Thank you all so much. My sisters and I spent a 3rd day among the ashes yesterday trying to find anything worth saving. There really isn’t very much left. We pulled out enough stuff to cover half of a small flat bed trailer, but even half of that will probably end up in the trash. The furniture that’s left is smoke/water damaged beyond saving.
The worst part of all of this is that he apparently didn’t have insurance. My mom used to handle all of the bills. It looks like that was something that just didn’t get renewed at some point years ago after mom got sick.
Greg, my dad’s name is Roger. I appreciate you taking the time to ask and make things more personal. A few of you even got to meet him at Ben’s last October.
Thank you to those praying for me, as well. I initially thought I was taking things well, but for 3 nights, when I lay my head on the pillow, all I see is that burned out hull.

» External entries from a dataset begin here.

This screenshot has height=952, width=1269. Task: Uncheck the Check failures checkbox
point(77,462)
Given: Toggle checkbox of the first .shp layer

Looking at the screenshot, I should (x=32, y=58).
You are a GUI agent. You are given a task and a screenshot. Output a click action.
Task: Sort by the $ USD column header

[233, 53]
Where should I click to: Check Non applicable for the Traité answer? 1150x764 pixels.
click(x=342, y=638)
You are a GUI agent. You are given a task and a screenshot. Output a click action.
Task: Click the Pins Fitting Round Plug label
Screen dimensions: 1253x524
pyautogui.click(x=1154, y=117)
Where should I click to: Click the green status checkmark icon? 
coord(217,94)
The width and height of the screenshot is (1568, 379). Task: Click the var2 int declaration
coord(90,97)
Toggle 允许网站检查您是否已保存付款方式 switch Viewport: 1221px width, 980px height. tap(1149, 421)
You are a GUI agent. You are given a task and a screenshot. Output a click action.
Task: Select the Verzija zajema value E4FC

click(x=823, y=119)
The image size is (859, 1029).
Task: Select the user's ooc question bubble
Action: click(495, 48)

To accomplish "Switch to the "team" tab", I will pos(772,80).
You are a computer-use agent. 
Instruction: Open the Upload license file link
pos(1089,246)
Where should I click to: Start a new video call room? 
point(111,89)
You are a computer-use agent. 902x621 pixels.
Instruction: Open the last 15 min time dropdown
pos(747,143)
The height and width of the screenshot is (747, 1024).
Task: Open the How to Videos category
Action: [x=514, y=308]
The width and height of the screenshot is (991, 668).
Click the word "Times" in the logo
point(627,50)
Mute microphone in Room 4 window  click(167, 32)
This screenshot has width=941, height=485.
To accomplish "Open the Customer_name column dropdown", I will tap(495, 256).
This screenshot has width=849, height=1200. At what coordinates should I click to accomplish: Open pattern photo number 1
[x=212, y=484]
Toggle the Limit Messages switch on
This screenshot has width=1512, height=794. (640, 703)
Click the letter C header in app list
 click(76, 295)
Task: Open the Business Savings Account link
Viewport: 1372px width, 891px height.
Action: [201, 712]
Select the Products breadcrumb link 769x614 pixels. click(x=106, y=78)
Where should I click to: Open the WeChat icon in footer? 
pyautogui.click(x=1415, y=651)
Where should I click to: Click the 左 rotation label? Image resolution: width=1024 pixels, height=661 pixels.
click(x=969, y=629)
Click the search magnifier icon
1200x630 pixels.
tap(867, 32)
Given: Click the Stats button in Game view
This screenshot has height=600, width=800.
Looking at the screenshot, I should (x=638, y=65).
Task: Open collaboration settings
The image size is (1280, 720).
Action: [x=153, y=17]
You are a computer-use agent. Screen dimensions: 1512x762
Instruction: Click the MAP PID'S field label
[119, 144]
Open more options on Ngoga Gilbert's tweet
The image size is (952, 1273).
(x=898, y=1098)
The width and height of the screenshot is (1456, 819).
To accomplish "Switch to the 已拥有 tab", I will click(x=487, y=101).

I’ve had various visions / nightmares multiple times per night. It’s so odd because I haven’t lived in that house since 1992. You’d think 30 years would be enough to detach me, but apparently I’m far more attached than I realized.
I wasn’t going to post this because it just feels like begging, but so many people have asked me if they could donate money for my dad. I’ve been overwhelmed with gratitude. I’ve been crying off and on all morning at the outpouring of love… often from people that have never or will never meet my dad. If you feel moved to help, my niece set up a GoFundMe page.
Needless to say, every penny will go to Dad.
Again, thank you all so much. I’m literally overwhelmed by the amount of love and support we’ve received from so many people.